You are trying to change global variables without declaring them:
a = 'bad'
def bad_fn():
a = 'good'
bad_fn()
print('bad_fn() is'+a)
def good_fn():
global a
a = 'good'
good_fn()
print('good_fn() is'+a)
results in
bad_fn() is bad
good_fn() is good
In general, using global variables in bad practice. Passing parameters explicitly makes debugging and code reuse much less of a headache. Here is rewritten version of your code which should be easier to understand:
# Test the Collatz conjecture:
# http://en.wikipedia.org/wiki/Collatz_conjecture
import profile
# Python 2/3 compatibility shim
import sys
if sys.hexversion >= 0x3000000:
# Python 3.x
inp = input
rng = range
else:
# Python 2.x
inp = raw_input
rng = xrange
# cache of already-seen values
seen = set([1])
def test(n):
visited = set()
while True:
if n in seen: # Ran into an already-seen chain that goes to 1
seen.update(visited)
return len(visited)
elif n in visited: # Closed loop! this should never happen
print('Loop found at n = {}'.format(n))
return None
else:
visited.add(n)
if n % 2: # n is odd?
n = 3*n + 1
else:
n //= 2
def do_profile(upto=1000000):
prof = profile.Profile()
prof.run('for n in rng(2, {}): test(n)'.format(upto))
prof.print_stats()
def main():
while True:
try:
n = int(inp('Enter a number to test (or x to exit): '))
except ValueError:
break
res = test(n)
if res is None:
print("Well, that's odd...")
else:
print("Chain terminated after {} values were tested".format(res))
if __name__=="__main__":
main()
It took 17.7s on my machine to run do_profile(1000000). It looked at a total of 2,168,611 numbers, the highest of which was 56,991,483,520. No loops were found.

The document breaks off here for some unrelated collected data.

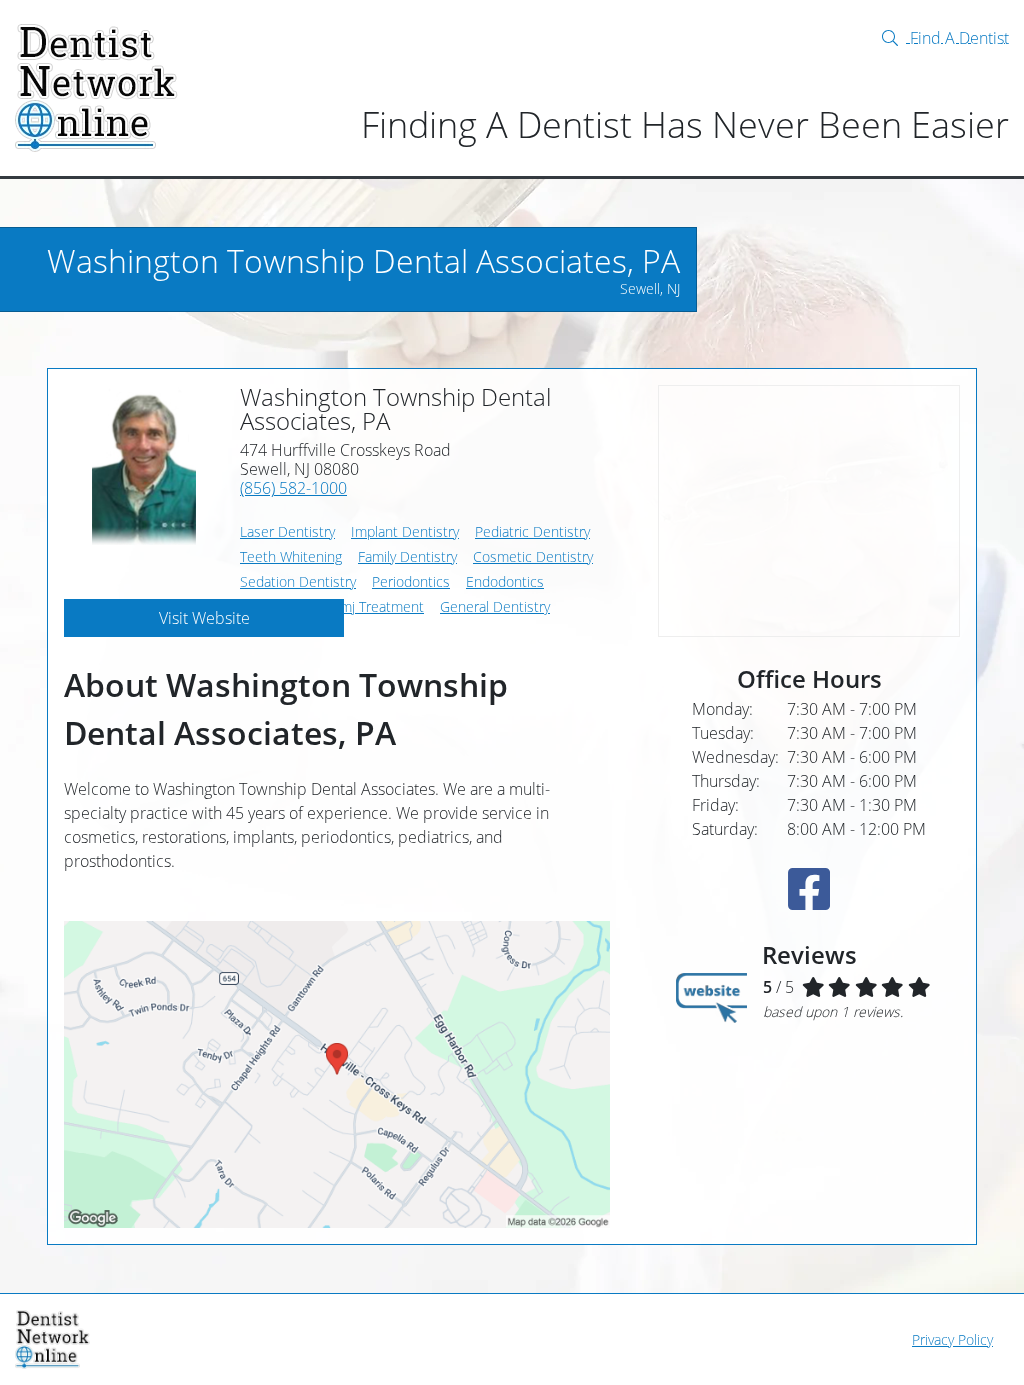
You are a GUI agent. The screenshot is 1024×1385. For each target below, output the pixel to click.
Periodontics (411, 581)
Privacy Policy (952, 1339)
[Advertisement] (809, 511)
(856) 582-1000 (293, 488)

Edit: I have added an inp() shim function; the code should now run in both Python 2 or Python 3.
Edit2: moved the profiling code into the main code listing and added range/xrange to the Python 2/3 shims.
If you want to change a global variable, you need to declare it preceded by global in your function, ie:
value = 0
def changeValue():
global value
value += 1
If you do not need to change the variable, global is not required.